::: MATERIALS PROVIDED

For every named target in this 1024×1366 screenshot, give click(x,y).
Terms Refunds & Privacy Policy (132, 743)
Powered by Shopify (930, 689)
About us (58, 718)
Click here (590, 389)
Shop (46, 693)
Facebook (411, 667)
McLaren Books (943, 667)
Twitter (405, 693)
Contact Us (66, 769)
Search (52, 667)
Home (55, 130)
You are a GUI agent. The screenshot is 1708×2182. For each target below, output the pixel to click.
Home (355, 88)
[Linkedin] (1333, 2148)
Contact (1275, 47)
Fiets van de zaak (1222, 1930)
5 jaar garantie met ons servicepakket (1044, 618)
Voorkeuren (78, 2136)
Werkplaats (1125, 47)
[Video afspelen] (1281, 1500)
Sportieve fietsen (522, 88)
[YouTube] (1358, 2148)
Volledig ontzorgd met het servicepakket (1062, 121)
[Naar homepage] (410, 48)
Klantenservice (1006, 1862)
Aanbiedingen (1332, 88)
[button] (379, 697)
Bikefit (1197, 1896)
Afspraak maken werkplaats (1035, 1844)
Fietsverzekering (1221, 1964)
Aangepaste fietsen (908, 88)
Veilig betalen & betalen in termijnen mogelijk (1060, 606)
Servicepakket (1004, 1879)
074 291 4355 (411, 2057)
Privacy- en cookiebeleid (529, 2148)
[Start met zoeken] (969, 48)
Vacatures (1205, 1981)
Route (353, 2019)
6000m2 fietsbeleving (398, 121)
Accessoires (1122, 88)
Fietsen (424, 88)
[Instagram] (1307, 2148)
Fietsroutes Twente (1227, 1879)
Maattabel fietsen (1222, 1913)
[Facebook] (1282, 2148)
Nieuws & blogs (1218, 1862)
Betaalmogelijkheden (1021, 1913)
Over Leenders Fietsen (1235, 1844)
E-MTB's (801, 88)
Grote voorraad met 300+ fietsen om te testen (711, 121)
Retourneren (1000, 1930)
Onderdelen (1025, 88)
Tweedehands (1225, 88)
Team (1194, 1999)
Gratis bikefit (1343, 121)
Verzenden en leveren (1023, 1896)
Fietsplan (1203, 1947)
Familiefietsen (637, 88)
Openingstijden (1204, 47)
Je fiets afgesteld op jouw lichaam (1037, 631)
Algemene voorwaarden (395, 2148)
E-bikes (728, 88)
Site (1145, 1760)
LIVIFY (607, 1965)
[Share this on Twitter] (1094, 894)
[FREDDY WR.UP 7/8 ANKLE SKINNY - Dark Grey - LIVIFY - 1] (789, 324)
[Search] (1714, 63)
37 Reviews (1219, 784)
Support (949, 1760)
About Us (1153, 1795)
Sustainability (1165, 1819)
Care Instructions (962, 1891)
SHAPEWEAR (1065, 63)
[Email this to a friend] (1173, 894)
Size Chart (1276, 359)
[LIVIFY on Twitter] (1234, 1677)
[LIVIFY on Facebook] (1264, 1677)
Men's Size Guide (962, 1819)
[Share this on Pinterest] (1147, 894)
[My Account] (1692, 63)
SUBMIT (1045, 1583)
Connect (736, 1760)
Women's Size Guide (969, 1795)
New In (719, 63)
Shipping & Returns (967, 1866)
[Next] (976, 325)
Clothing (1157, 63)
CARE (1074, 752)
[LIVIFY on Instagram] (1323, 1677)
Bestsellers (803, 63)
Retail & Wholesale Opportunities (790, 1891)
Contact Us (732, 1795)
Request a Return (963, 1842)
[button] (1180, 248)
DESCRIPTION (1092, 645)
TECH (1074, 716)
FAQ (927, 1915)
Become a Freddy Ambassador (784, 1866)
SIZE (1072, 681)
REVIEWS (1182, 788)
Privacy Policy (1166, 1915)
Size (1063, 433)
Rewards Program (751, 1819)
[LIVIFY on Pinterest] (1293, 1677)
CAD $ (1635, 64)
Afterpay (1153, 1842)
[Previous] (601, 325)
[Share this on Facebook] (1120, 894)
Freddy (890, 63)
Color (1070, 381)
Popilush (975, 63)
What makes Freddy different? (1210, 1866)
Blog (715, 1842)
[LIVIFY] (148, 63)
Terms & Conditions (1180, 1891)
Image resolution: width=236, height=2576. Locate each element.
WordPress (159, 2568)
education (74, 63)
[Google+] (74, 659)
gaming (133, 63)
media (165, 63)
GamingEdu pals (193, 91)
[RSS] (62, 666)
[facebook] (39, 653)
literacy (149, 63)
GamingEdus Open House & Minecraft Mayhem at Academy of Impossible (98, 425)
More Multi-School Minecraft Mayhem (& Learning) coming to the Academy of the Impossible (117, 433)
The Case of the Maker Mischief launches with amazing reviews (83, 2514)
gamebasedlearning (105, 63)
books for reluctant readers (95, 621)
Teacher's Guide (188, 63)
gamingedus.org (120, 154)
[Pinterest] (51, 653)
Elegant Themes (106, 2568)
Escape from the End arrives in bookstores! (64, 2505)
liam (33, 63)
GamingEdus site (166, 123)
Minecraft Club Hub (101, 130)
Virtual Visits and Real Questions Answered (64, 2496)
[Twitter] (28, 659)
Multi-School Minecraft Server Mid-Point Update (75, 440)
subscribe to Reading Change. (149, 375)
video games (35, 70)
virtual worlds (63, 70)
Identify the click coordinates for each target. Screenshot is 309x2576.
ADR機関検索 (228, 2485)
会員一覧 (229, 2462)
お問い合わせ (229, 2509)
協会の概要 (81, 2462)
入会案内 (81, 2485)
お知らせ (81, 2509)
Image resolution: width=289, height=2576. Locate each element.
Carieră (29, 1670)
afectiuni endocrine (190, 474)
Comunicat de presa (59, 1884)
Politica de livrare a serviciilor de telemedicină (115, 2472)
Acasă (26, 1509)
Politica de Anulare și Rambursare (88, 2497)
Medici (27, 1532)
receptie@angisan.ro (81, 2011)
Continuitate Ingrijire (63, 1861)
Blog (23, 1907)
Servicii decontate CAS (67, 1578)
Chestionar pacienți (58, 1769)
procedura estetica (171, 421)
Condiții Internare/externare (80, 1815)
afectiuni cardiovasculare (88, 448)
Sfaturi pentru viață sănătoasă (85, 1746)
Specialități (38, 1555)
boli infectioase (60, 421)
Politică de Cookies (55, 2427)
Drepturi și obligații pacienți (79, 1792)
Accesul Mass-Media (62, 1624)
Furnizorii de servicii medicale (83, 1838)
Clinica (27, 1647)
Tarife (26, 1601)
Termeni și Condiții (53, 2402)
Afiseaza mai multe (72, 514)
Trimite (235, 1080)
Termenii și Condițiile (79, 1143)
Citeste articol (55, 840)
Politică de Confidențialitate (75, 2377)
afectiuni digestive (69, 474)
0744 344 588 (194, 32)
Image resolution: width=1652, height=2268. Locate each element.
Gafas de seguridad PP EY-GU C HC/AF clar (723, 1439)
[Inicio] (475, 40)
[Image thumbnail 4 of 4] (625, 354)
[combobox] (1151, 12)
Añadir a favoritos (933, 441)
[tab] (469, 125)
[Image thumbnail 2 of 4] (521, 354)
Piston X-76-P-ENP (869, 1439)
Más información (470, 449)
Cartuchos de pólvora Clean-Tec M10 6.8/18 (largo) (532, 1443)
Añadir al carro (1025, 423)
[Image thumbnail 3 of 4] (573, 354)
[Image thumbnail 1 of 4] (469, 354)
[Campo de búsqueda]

::::::

#### PROBLEM DESCRIPTION:
Quote the data above from the line containing "Politica de livrare" to the line containing "afectiuni cardiovasculare (88, 448)", inclusive, and stop.

#### EXERCISE SOLUTION:
Politica de livrare a serviciilor de telemedicină (115, 2472)
Acasă (26, 1509)
Politica de Anulare și Rambursare (88, 2497)
Medici (27, 1532)
receptie@angisan.ro (81, 2011)
Continuitate Ingrijire (63, 1861)
Blog (23, 1907)
Servicii decontate CAS (67, 1578)
Chestionar pacienți (58, 1769)
procedura estetica (171, 421)
Condiții Internare/externare (80, 1815)
afectiuni cardiovasculare (88, 448)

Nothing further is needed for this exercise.